*İstenen Görev*:
Aşağıdaki nükleer santral lisanslarıyla ilgili metni hiçbir değişiklik yapmadan baştan sona yeniden yazın.

*Belge Bölümü*:
Ekim 2020’de Duke Energy, 11 reaktöründen tümü için ikinci 20 yıllık lisans yenilemeleri talep edeceğini açıkladı. 60 yıl ve ötesine uzatılan lisanslar, bu süre zarfında buhar jeneratörlerinin değiştirilmesi ve enstrüman ve kontrol sistemlerinin yükseltilmesi gibi büyük ölçekli orta ömür yenilemelerini haklı kılmaktadır. Aktif santral bileşenleri, pompalar ve vanalar gibi, sürekli olarak çalışabilirlikleri için izlenirken, pasif bileşenlerin yaşlanma nedeniyle zayıflamış olabileceği değerlendirilmelidir. Enerji Bakanlığı (DOE), Elektrik Gücü Araştırma Enstitüsü (EPRI) ve Amerikan Makine Mühendisleri Derneği (ASME) tarafından bu konulara odaklanan AR-GE programları yürütülmektedir. NRC’nin reaktör denetleme ve değerlendirme süreci, santrallerin performansını 19 ana alanda (14 gösterge tesis güvenliği, iki radyoaktivite güvenliği ve üç güvenlik) halka açık olarak sunar. Her göstergeye karşı performans, NRC web sitesinde normal, düzenleyici denetim çeken, düzenleyici eylem gerektiren veya kabul edilemez (bu durumda santralin muhtemelen kapatılacağı) olarak rapor edilir. Sektör tarafında, Nükleer Güç Operasyonları Enstitüsü (INPO), 1979’daki Üç Mil Adası kazasından sonra, bireysel santrallerin düzenli olarak ölçülebileceği performans standartlarını belirlemek için kurulmuştur. Her üye santralin denetimi genellikle her 18-24 ayda bir yapılır. Mart 2011’de Japonya’nın Fukushima nükleer santralindeki kazanın, su basmış reaktörlere yetersiz dış yardım nedeniyle ağırlaşmasının ardından, ABD nükleer sektörü ‘FLEX’ kaza yanıt stratejisini kurdu. Bu strateji, ülke genelinde 24 saat içinde herhangi bir nükleer enerji santraline yanıt verebilen 61 merkez ve iki ulusal merkez sağlamaktadır. Ocak 2023’te Xcel Energy, Monticello nükleer enerji santrali için ikinci 20 yıllık işletme lisans yenileme başvurusu yaptı. Şubat 2023’te Constellation Energy, Illinois’deki Braidwood ve Byron nükleer enerji santrallerinin çıkışını yaklaşık 135 MWe artırmak için $800 milyon yatırım yapma planlarını açıkladı.

*Sağlanan Veriler*:
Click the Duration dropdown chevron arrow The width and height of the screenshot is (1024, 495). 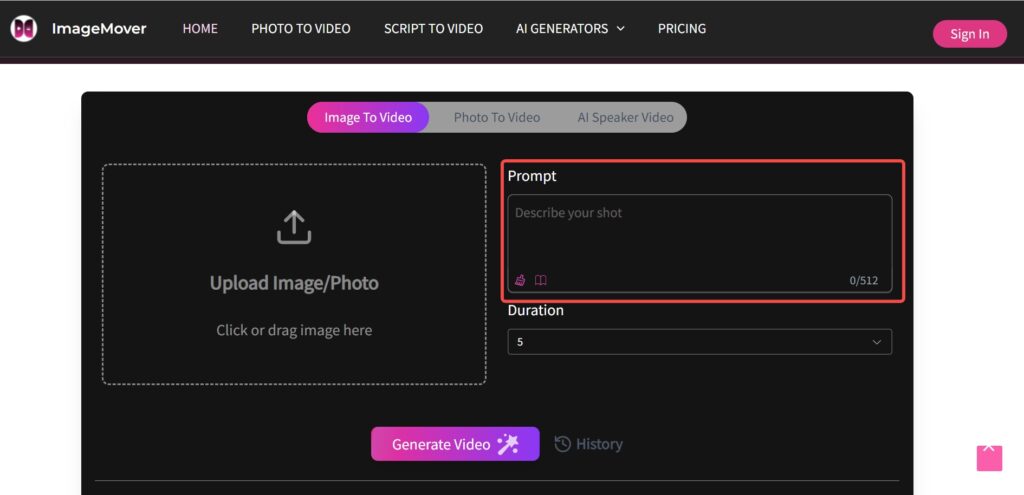pyautogui.click(x=877, y=342)
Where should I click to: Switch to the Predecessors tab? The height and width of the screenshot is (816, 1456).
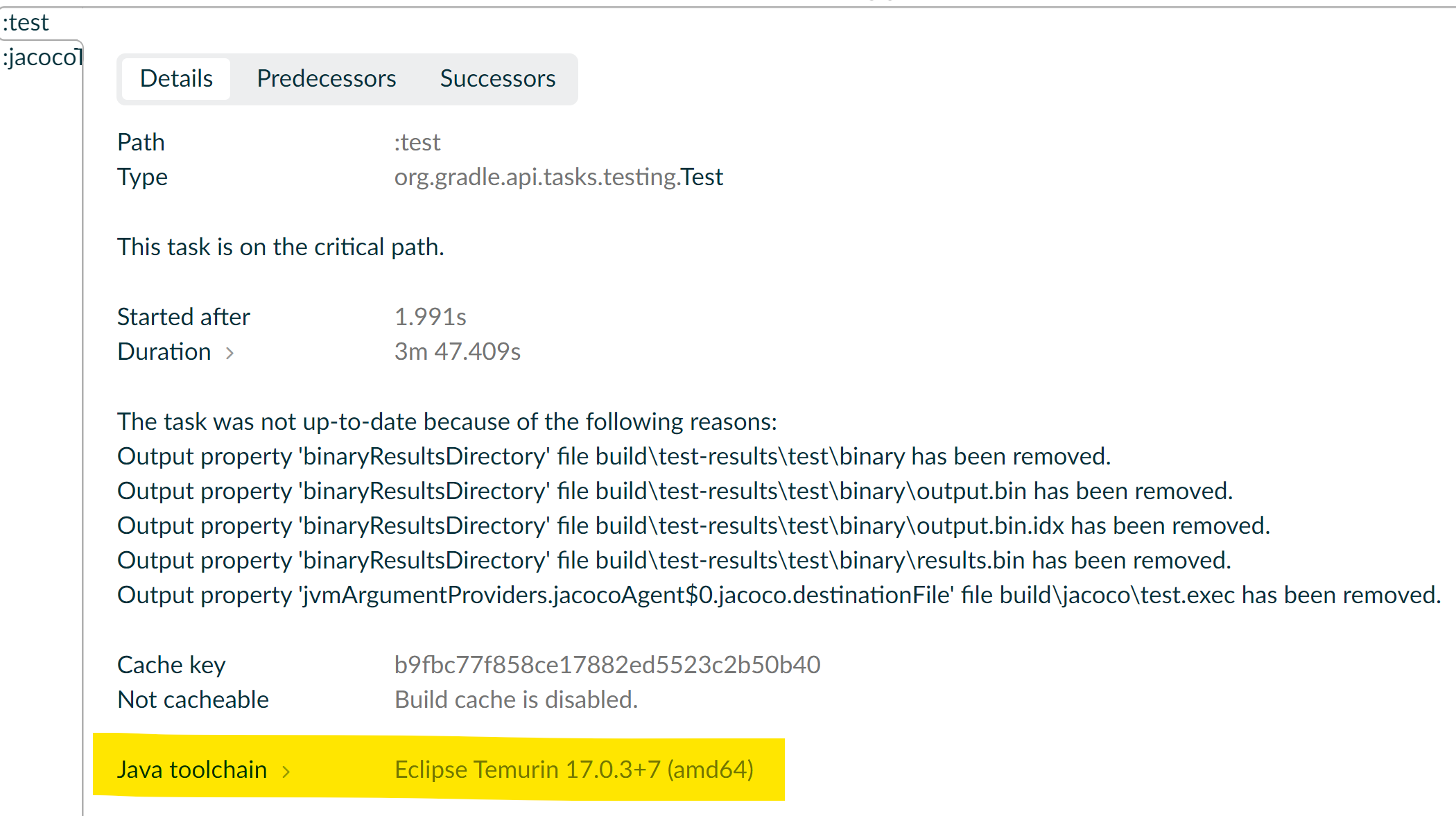(x=326, y=78)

*Problemin Yanıtı*:
Ekim 2020’de Duke Energy, 11 reaktöründen tümü için ikinci 20 yıllık lisans yenilemeleri talep edeceğini açıkladı. 60 yıl ve ötesine uzatılan lisanslar, bu süre zarfında buhar jeneratörlerinin değiştirilmesi ve enstrüman ve kontrol sistemlerinin yükseltilmesi gibi büyük ölçekli orta ömür yenilemelerini haklı kılmaktadır. Aktif santral bileşenleri, pompalar ve vanalar gibi, sürekli olarak çalışabilirlikleri için izlenirken, pasif bileşenlerin yaşlanma nedeniyle zayıflamış olabileceği değerlendirilmelidir. Enerji Bakanlığı (DOE), Elektrik Gücü Araştırma Enstitüsü (EPRI) ve Amerikan Makine Mühendisleri Derneği (ASME) tarafından bu konulara odaklanan AR-GE programları yürütülmektedir. NRC’nin reaktör denetleme ve değerlendirme süreci, santrallerin performansını 19 ana alanda (14 gösterge tesis güvenliği, iki radyoaktivite güvenliği ve üç güvenlik) halka açık olarak sunar. Her göstergeye karşı performans, NRC web sitesinde normal, düzenleyici denetim çeken, düzenleyici eylem gerektiren veya kabul edilemez (bu durumda santralin muhtemelen kapatılacağı) olarak rapor edilir. Sektör tarafında, Nükleer Güç Operasyonları Enstitüsü (INPO), 1979’daki Üç Mil Adası kazasından sonra, bireysel santrallerin düzenli olarak ölçülebileceği performans standartlarını belirlemek için kurulmuştur. Her üye santralin denetimi genellikle her 18-24 ayda bir yapılır. Mart 2011’de Japonya’nın Fukushima nükleer santralindeki kazanın, su basmış reaktörlere yetersiz dış yardım nedeniyle ağırlaşmasının ardından, ABD nükleer sektörü ‘FLEX’ kaza yanıt stratejisini kurdu. Bu strateji, ülke genelinde 24 saat içinde herhangi bir nükleer enerji santraline yanıt verebilen 61 merkez ve iki ulusal merkez sağlamaktadır. Ocak 2023’te Xcel Energy, Monticello nükleer enerji santrali için ikinci 20 yıllık işletme lisans yenileme başvurusu yaptı. Şubat 2023’te Constellation Energy, Illinois’deki Braidwood ve Byron nükleer enerji santrallerinin çıkışını yaklaşık 135 MWe artırmak için $800 milyon yatırım yapma planlarını açıkladı.